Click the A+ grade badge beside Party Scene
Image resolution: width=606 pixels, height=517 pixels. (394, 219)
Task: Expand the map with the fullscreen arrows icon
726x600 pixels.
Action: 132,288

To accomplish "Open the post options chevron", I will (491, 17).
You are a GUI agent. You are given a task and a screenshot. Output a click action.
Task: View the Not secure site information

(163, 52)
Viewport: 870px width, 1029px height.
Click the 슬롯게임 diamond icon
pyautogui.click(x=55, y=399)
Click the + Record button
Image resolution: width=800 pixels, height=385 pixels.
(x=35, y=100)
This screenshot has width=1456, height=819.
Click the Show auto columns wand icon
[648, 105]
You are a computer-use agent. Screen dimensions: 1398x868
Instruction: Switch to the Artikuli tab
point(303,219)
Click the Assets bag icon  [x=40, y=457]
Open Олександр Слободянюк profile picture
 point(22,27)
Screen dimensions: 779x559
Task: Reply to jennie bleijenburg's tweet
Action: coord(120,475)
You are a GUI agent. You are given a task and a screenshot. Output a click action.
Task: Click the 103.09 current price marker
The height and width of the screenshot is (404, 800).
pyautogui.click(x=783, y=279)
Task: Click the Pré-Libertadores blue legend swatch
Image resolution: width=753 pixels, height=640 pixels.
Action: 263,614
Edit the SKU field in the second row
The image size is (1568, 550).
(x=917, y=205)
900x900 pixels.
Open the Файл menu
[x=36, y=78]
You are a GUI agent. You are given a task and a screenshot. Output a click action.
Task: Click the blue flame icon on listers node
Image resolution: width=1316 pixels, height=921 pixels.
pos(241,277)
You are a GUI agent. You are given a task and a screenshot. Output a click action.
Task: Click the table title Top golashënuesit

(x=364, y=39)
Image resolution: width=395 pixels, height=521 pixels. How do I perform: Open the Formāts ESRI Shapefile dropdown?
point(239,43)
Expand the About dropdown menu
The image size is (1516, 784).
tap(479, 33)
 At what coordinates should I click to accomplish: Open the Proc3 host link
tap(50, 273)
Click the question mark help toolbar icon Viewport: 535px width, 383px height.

> Task requirements: Transcribe each entry word for word.

> Solution to the problem:
Click the A+ grade badge beside Party Scene
Image resolution: width=606 pixels, height=517 pixels. (394, 219)
Task: Expand the map with the fullscreen arrows icon
726x600 pixels.
Action: 132,288

To accomplish "Open the post options chevron", I will (491, 17).
You are a GUI agent. You are given a task and a screenshot. Output a click action.
Task: View the Not secure site information

(163, 52)
Viewport: 870px width, 1029px height.
Click the 슬롯게임 diamond icon
pyautogui.click(x=55, y=399)
Click the + Record button
Image resolution: width=800 pixels, height=385 pixels.
(x=35, y=100)
This screenshot has width=1456, height=819.
Click the Show auto columns wand icon
[648, 105]
You are a computer-use agent. Screen dimensions: 1398x868
Instruction: Switch to the Artikuli tab
point(303,219)
Click the Assets bag icon  [x=40, y=457]
Open Олександр Слободянюк profile picture
 point(22,27)
Screen dimensions: 779x559
Task: Reply to jennie bleijenburg's tweet
Action: coord(120,475)
You are a GUI agent. You are given a task and a screenshot. Output a click action.
Task: Click the 103.09 current price marker
The height and width of the screenshot is (404, 800).
pyautogui.click(x=783, y=279)
Task: Click the Pré-Libertadores blue legend swatch
Image resolution: width=753 pixels, height=640 pixels.
Action: 263,614
Edit the SKU field in the second row
The image size is (1568, 550).
(x=917, y=205)
900x900 pixels.
Open the Файл menu
[x=36, y=78]
You are a GUI agent. You are given a task and a screenshot. Output a click action.
Task: Click the blue flame icon on listers node
Image resolution: width=1316 pixels, height=921 pixels.
pos(241,277)
You are a GUI agent. You are given a task and a screenshot. Output a click action.
Task: Click the table title Top golashënuesit

(x=364, y=39)
Image resolution: width=395 pixels, height=521 pixels. How do I perform: Open the Formāts ESRI Shapefile dropdown?
point(239,43)
Expand the About dropdown menu
The image size is (1516, 784).
tap(479, 33)
 At what coordinates should I click to accomplish: Open the Proc3 host link
tap(50, 273)
Click the question mark help toolbar icon Viewport: 535px width, 383px height.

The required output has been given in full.